- WHAT THIS TASK INVOLVES -
In the records below, begin at the line that contains "2015 (86, 2147)" and stop after the line that contains "рассылка (357, 236)". Reproduce only those lines, any requests included, and shift every coordinate in the answers by adding 24 to each number.

┌──

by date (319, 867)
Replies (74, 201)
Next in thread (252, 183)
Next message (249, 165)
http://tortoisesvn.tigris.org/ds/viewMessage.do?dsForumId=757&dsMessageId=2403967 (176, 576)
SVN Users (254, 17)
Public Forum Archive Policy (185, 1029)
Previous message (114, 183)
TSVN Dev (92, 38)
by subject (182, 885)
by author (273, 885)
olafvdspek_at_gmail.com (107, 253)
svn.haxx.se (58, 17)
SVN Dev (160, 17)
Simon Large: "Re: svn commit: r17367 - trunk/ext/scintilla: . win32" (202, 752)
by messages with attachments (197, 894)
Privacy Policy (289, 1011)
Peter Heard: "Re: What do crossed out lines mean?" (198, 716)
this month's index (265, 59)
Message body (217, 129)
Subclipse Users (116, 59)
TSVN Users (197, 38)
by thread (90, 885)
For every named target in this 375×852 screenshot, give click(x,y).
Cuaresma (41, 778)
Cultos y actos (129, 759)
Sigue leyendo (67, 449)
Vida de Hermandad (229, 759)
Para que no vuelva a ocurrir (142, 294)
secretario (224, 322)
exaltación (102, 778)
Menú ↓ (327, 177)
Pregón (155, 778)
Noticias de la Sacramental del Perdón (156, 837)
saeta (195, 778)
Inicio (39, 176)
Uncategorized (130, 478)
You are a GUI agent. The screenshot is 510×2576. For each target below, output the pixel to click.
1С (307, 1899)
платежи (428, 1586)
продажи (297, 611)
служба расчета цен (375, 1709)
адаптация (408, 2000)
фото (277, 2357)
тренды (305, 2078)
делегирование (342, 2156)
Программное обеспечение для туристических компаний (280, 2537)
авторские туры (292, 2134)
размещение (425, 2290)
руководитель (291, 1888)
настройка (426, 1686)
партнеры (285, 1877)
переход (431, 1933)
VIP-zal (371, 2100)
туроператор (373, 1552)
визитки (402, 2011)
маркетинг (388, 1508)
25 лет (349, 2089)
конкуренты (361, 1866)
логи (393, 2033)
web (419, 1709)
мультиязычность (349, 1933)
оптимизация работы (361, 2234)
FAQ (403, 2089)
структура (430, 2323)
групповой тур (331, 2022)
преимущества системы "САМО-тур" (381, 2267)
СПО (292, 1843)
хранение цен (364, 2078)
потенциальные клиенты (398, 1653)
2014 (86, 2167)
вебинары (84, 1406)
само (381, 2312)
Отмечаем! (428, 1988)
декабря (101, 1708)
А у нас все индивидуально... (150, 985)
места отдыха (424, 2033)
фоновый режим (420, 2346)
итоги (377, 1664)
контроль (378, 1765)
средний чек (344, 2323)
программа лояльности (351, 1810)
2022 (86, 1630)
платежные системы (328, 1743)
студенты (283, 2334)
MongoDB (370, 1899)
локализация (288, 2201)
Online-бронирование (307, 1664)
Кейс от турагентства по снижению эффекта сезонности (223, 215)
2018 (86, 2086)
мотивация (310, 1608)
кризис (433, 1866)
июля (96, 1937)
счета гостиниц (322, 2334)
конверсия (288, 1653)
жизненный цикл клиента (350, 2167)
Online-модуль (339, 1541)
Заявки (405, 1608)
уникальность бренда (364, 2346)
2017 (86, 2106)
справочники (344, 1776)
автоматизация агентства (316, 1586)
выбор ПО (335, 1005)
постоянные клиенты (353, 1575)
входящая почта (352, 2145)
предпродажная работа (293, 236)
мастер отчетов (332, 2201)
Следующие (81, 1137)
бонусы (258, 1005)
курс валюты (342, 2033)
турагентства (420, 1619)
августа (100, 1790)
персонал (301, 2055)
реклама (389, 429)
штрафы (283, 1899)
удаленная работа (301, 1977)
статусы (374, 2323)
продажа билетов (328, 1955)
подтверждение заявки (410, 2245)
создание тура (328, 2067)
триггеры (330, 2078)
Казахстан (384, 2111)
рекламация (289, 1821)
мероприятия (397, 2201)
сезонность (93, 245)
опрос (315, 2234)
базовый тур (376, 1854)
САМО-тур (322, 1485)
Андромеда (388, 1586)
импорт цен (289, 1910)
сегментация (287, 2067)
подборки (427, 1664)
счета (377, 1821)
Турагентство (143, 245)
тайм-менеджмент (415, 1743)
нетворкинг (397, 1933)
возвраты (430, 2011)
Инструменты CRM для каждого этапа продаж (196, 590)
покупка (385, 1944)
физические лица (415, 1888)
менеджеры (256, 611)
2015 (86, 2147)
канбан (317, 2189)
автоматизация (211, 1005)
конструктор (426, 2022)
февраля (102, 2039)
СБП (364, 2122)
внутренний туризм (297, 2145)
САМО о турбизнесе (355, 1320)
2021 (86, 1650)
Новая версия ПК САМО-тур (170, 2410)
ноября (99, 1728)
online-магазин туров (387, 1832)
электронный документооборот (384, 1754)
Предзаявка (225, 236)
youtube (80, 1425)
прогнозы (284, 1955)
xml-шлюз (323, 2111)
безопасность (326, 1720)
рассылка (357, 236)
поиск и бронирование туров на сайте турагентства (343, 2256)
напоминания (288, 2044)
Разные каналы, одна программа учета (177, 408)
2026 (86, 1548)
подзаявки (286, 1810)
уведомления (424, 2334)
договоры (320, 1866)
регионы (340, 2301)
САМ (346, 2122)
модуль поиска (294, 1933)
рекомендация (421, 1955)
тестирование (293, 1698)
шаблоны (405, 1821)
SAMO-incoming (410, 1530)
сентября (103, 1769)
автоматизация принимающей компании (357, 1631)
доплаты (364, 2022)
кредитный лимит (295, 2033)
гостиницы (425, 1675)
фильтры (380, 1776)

└──

- RESULT OF THE TASK -
2015 (110, 2171)
канбан (341, 2213)
автоматизация (235, 1029)
конструктор (450, 2046)
февраля (126, 2063)
СБП (388, 2146)
внутренний туризм (321, 2169)
САМО о турбизнесе (379, 1344)
2021 (110, 1674)
Новая версия ПК САМО-тур (194, 2434)
ноября (123, 1752)
online-магазин туров (411, 1856)
электронный документооборот (408, 1778)
Предзаявка (249, 260)
youtube (104, 1449)
прогнозы (308, 1979)
xml-шлюз (347, 2135)
безопасность (350, 1744)
рассылка (381, 260)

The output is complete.